E' in vista di questo preciso sviluppo della lotta di classe che i comunisti rivoluzionari sono chiamati a lavorare, in qualsiasi paese del mondo siano presenti. Data la lunga opera controrivoluzionaria delle forze opportuniste e traditrici della causa proletaria e comunista, è importante che il programma comunista viva, senza essere stato corrotto e stravolto, anche se in un piccolo gruppo o addirittura in uno scritto dimenticato –  come ebbe a dire Amadeo Bordiga in un "filo del tempo" del 1953 (13) – perché i fattori che generano la lotta di classe del proletariato sono innanzitutto materiali e storici e determinano quella straordinaria combinazione positiva, che si chiama rivoluzione proletaria, quando la spinta sociale del proletariato a lottare contro tutto ciò che rappresenta l'ordine costituito incontra il partito di classe, la sua guida politica per eccellenza perché, in possesso della teoria rivoluzionaria – cioè del marxismo – è  in grado di condurre la lotta del proletariato a livello internazionale con criteri organizzativi e tattici coerenti con le finalità storiche della lotta rivoluzionaria. E queste finalità sono sintetizzate in un percorso storico che va dall'abbattimento dello Stato borghese all'instaurazione della dittatura del proletariato il cui esercizio sarà necessariamente in mano al partito di classe perché solo esso, se non devia dalla rotta rivoluzionaria, assicura l'unità del movimento a livello internazionale in qualsiasi situazione la classe proletaria si trovi nello scontro con la classe borghese in ogni paese. Solo su questa rotta la lotta del proletariato potrà essere definita lotta per l'emancipazione proletaria, l'unica che può condurre alla società senza classi.

 


 

(1) I due grandi partiti del Nord America erano (e sono) il partito democratico e quello repubblicano.                     

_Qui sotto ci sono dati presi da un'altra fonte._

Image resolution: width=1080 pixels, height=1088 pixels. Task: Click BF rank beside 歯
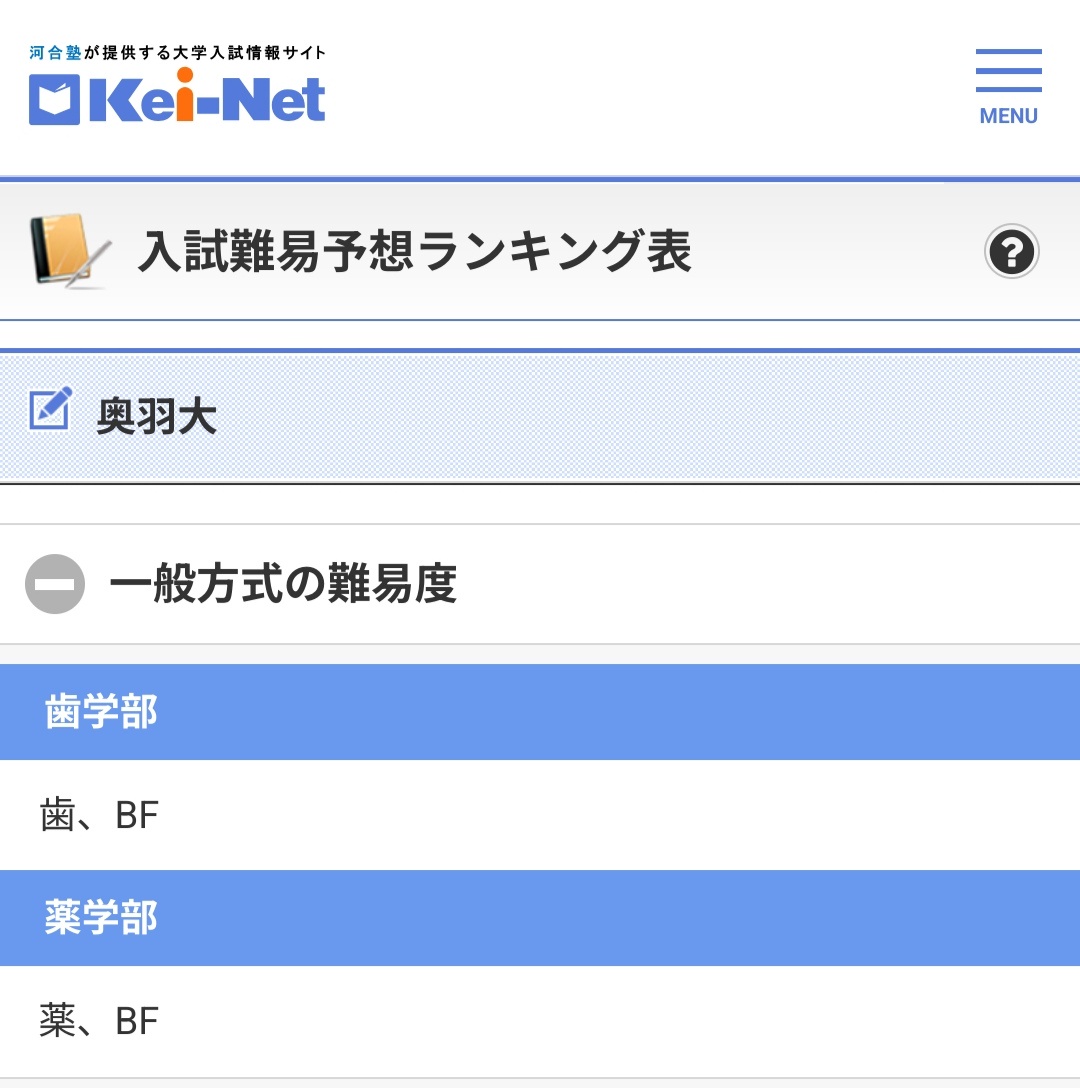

(2) F. Engels, Introduzione a “La guerra civile in Francia” di Marx – 18 marzo 1891 (Edizioni International, Savona –La Vecchia Talpa, Napoli, 1971, pp. 91-92).

(3) Lenin, Stato e rivoluzione, Editori Riuniti, Roma 1981, p. 109.

(4) Lenin, Lettera agli operai d’Europa e d’America, 21 gennaio 1919, Opere, vol. 28, Editori Riuniti, Roma 1967, p. 437.

(5) Cfr. https://www. lavocedellelotte.it/ 2020/04/01 /amazon-licenziato- uno-degli- organizzatori-dello-  scioper-a-new-york/

(6) Cfr https://www.theguardian.com/technology/2019/oct/17/amazon-warehouse-worker-deaths

(7) Cfr. https://www.soldionline.it/notizie/macroeconomia/occupazione-usa-2020?cp=1

(8) Cfr. https://www.truenumbers.it/debito-usa/

(9) Cfr. 5 settembre 2020, https : //  it.sputniknews.com/opinioni/ 202009059499956 - due - cose - sono - infinite-luniverso-ed-il-debito-pubblico-americano/

(10) Cfr. 25 novembre 2020 - https://stream24.ilsole24ore.com/video/mondo/usa-biden-non-sara-terzo-mandato-obama-e-apre-repubblicani/ADTEAU4

(11) I dieci paesi membri dell'Asean sono Indonesia, Thailandia, Malaysia, Singapore, Filippine, Viet Nam, Myanmar, Cambogia, Laos, Brunei.

(12) Cfr. startmag.it/mondo/ecco-come-la-cina-tiene-a-bada-gli-usa-sul-commercio. 30 novembre 2020.

(13) Cfr. il Filo del Tempo: Danza di fantocci, dalla coscienza alla cultura, "il programma comunista" n. 12 del 1953.